Un'altra strada raggiungeva Gries e S. Maurizio, che insieme a Rencio formavano la Bolzano di allora, mentre il resto del territorio era coperto da sterpaglie, boschetti e acquitrini adibiti a pascolo. Ci troviamo ora nel cosiddetto angolo sacro, e diverse erano anche qui le possibilità di movimento: sempre nel fondovalle verso Settequerce e Terlano oppure lungo gli Urwege che salivano (e tutt’ora salgono) ripidi ma sicuri fino a Cologna e S. Genesio…

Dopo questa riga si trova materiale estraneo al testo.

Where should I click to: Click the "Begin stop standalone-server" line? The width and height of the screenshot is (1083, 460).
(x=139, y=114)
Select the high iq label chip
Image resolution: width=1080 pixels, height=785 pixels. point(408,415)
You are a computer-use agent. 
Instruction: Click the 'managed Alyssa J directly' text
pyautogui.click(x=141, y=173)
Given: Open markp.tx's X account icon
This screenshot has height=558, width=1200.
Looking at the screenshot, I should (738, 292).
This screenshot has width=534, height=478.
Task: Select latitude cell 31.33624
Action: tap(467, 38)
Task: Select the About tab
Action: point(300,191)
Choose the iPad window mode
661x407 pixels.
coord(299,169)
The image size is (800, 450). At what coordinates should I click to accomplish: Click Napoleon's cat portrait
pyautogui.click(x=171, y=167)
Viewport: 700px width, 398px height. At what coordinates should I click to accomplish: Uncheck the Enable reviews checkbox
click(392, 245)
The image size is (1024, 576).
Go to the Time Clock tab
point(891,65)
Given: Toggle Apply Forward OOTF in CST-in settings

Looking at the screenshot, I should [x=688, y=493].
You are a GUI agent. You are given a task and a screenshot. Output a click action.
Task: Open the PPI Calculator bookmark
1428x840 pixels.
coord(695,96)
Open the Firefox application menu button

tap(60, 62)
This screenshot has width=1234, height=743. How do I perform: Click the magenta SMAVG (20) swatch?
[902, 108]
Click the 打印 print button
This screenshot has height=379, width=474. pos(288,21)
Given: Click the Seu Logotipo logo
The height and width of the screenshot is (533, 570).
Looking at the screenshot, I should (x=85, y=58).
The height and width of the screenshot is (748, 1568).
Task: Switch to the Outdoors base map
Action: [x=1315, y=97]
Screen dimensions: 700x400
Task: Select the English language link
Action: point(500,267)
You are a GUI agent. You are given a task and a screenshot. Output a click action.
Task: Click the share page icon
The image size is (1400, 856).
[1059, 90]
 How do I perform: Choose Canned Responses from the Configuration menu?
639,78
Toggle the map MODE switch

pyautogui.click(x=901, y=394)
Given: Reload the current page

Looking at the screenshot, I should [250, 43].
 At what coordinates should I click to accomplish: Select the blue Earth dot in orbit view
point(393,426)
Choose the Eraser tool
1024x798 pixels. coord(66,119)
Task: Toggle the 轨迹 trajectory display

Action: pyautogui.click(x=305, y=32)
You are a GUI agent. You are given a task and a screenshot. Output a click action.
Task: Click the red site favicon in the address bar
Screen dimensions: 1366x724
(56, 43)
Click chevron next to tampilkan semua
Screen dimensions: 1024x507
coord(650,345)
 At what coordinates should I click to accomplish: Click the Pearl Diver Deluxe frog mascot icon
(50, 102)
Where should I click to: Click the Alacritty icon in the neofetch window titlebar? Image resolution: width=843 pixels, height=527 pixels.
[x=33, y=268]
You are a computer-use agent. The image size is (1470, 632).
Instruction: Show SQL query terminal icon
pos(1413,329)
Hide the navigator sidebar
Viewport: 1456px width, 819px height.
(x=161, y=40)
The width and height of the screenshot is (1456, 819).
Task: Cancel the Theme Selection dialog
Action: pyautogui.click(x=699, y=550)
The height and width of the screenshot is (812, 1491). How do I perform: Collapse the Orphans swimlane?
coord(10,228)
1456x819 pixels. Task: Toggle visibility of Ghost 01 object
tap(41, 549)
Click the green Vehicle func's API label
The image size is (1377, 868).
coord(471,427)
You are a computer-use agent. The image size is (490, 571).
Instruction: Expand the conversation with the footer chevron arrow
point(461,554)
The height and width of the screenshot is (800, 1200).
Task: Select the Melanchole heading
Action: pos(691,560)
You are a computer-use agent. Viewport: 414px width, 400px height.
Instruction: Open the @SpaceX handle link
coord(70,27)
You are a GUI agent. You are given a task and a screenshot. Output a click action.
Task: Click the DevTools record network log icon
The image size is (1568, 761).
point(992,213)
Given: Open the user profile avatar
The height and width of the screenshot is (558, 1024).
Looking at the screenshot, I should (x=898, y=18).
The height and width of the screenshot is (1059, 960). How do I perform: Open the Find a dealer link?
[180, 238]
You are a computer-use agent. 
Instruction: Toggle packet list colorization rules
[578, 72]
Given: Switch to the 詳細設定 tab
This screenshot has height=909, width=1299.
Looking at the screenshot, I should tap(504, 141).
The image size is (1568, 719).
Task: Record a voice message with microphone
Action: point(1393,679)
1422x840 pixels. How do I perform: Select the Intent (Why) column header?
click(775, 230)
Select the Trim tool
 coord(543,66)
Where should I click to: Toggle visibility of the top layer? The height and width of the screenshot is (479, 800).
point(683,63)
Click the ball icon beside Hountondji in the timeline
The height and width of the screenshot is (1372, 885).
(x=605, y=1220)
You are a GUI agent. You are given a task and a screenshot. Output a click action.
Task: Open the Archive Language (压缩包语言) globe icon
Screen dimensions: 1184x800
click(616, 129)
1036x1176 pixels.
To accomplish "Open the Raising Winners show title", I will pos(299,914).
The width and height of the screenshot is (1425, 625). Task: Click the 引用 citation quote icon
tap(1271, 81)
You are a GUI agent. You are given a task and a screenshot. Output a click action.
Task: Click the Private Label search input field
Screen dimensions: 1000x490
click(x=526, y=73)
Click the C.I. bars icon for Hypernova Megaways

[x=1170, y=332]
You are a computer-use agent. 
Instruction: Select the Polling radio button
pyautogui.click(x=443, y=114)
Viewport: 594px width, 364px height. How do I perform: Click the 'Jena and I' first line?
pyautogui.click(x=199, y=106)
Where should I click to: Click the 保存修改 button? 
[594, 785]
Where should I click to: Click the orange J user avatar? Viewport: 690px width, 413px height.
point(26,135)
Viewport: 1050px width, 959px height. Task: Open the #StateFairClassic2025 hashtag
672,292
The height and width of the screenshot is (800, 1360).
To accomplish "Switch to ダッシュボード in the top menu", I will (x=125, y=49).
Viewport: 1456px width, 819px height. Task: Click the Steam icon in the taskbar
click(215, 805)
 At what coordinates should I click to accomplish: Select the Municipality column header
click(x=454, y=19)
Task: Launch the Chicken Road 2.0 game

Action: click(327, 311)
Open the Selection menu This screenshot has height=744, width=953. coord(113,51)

Proprio su quel tratto di valle sorge, appena visibile in cima a uno sperone di roccia, il Castel Greifenstein o Castel del Porco, peraltro abitazione dell’ultimo conte di Bolzano von Morit in epoca medievale. Si tratta di un luogo di culto di antichissima data, parliamo di cinque o anche seimila e più anni… Numerosi sono stati i ritrovamenti di vario genere ma quel che interessa a noi – ed è per questo che siamo venuti fin qui – è un piccolo cerchio metallico del diametro di ca. 11 cm proveniente probabilmente da un antico boccale di fattura etrusca sui cui si trova la seguente iscrizione in caratteri retici:
pevasniXesiupikutiutisaXvilipiperisnati.
Bella, no? Prima di rivelarne il presunto significato, voglio aggiungere che si tratta della più antica iscrizione retica mai trovata nella nostra zona. Secondo gli studiosi in realtà la parola si compone… di sei parole, e cioè:
pevasniX esi upiku tiutisaXvili pipe risnati
e significherebbe “questa dolce bevanda ha offerto per sua moglie Tiutisaquil Pipe il Risnate".
Insomma, un bellissimo gesto d’amore che vorremo contrapporre alla violenza gratuita e incomprensibile di questi giorni.
Ed ora, per chi fosse interessato, le parole del grande Oswald:
“Colpiteli duro“, urlavano i signori di Wolkenstein
“acciuffateli, rompetegli le ossa ad uno ad uno,
e vedrete che in un attimo li scacciamo tutti quanti da Greifenstein!“
Così dicono i Wolkensteiner, temuti e rispettati da tutti.
Era tutto un turbinio di tizzoni e scintille,
giù lungo le pareti rocciose, completamente illuminate.
Le armature e le balestre erano troppo pesanti.
Ma tutti noi si pensava al bottino, e con vigore si colpiva il nemico.
Non importa chi si oppone
Macchine, muraglie o tende,
il conte Federico avrà la sua ricompensa,
la paghiamo volentieri fino all’ultimo centesimo.
Baruffe in valle ce n’erano molte
ma non potevano fermare la nostra avanzata.
Poi sotto Ravenstein ci aspettava il tranello.
Dalle retrovie arrivò la freccia velenosa.
Quei vigliacchi dei contadini di San Giorgio
non tennero fede al sacro giuramento;
si misero d’accordo con Ravenstein:
“Buongiorno, vicini falsi; che il diavolo vi colga!“
E così ci fu un gran macello
con grandi urla ci battemmo noi –
come eravamo nobili, così ora impietosi.
Con il fuoco li vincemmo, abbandonarono il maso con uomini e topi.
Ma la loro supremazia andò aumentando:
da Bolzano e da Merano li portarono,
dal Renon, da Avelengo con gran fracasso;
anche Sarentino e S. Genesio… Ma riuscimmo a fuggire.